Your Rights as a Taxpayer
IRS Publication #1 outlines the rights every taxpayer has when dealing with the IRS. These rights include:
- The Right to Be Informed
- The Right to Quality Service
- The Right to Pay No More than the Correct Amount of Tax
- The Right to Challenge the IRS’s Position and Be Heard
- The Right to Appeal an IRS Decision in an Independent Forum
- The Right to Finality
- The Right to Privacy
- The Right to Confidentiality
- The Right to Retain Representation
- The Right to a Fair and Just Tax System
Understand the Audit Process – IDRs
It is important that taxpayers thoroughly understand the audit exam process. The IRS will request information from a taxpayer to support an income item, tax deduction or claimed tax credit that was reported on a tax return. If the request is made verbally, ask for the agent to put the request in writing using IRS Form 4564, Information Document Request (IDR). When dealing with the IRS, it is best practice that all communications be in writing to minimize any miscommunications. When responding to IDRs, keep the response short and direct. If the answer calls for a yes or no response, that is all that you need to state in your response. One of the dangers of a taxpayer dealing directly with the IRS without having proper tax representation is that they do not understand their rights and have a tendency to offer more information than necessary. Volunteering information is not recommended.
Self-Representation
Most experienced tax representation professionals will inform the IRS that its request to have the taxpayer present at the audit will not be honored. Why? As stated above, taxpayers have a tendency to talk too much and that can lead to a less favorable outcome when dealing with the IRS. Once a taxpayer makes a statement, it becomes part of the IRS case files as testimony by the taxpayer. The tax professional will remind the IRS that one of the taxpayer’s bill of rights includes the right to representation. Can the IRS force a taxpayer to attend? Yes, but a subpoena would be required, signed off by the case manager, and subpoenas are seldom issued by the IRS. If an experienced tax professional realizes the dangers of having a taxpayer attend the audit sitting alongside the tax pro, imagine the perils of self-representation.
Preparation for IRS Audit
To prepare for an IRS audit, the return(s) that are being audited need to be reviewed to identify potential audit issues.

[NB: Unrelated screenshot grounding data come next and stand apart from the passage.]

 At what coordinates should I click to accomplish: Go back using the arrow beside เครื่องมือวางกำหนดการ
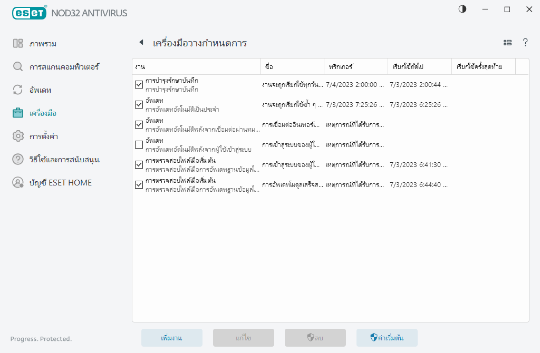click(x=141, y=43)

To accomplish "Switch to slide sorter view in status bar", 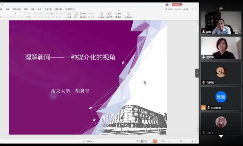I will [x=146, y=141].
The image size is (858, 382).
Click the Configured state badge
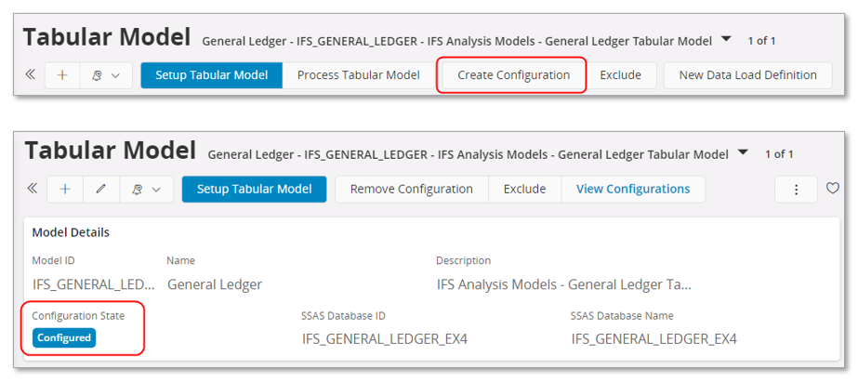coord(64,337)
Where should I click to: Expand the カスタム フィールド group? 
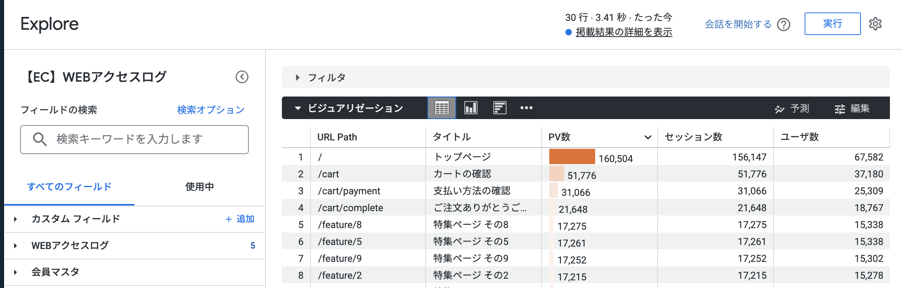point(15,219)
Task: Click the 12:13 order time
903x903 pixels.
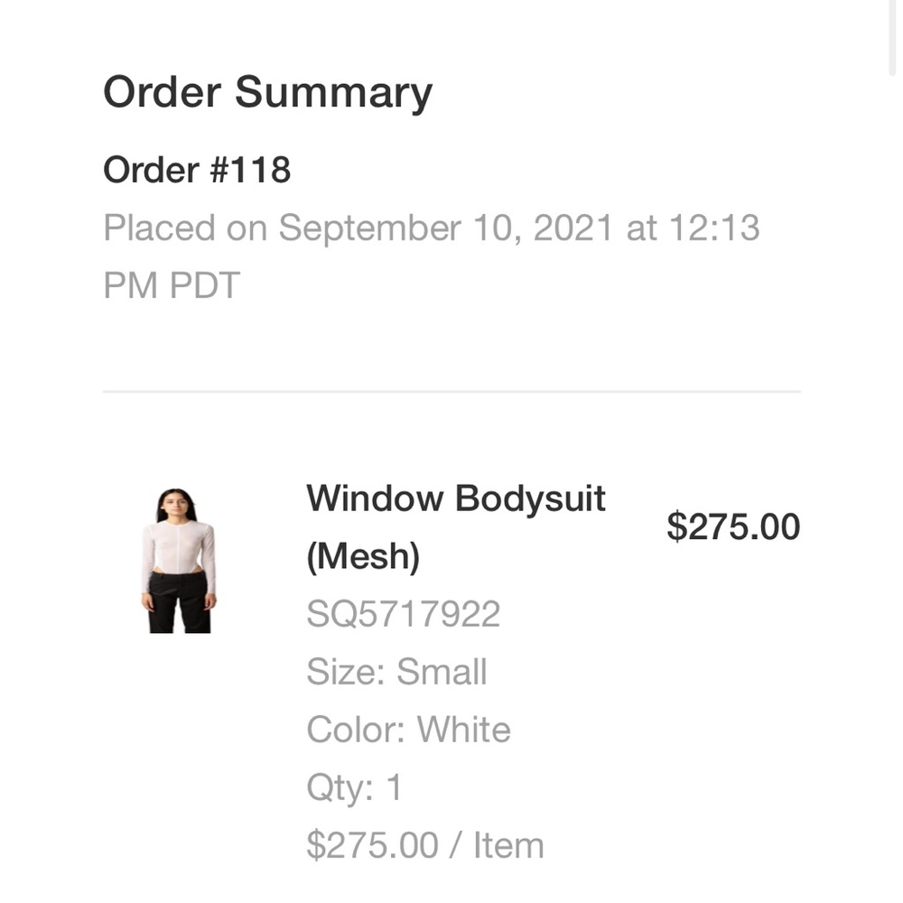Action: pyautogui.click(x=713, y=228)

The support for those identified items needs to be reviewed prior to the audit exam to determine if the taxpayer will need additional support to substantiate the amounts reported on the tax return. The most effective way to end an IRS inquiry into any amount shown on the tax return is to “bury” the IRS agent with support documentation. The IRS agent will not want to challenge an item if the agent believes the taxpayer has the necessary support.
If the support is missing because the item reported was without merit, depending upon the circumstances, a voluntary disclosure may be an option if criminal activity is expected.
IRS What Happens if You and the IRS Agent Disagree?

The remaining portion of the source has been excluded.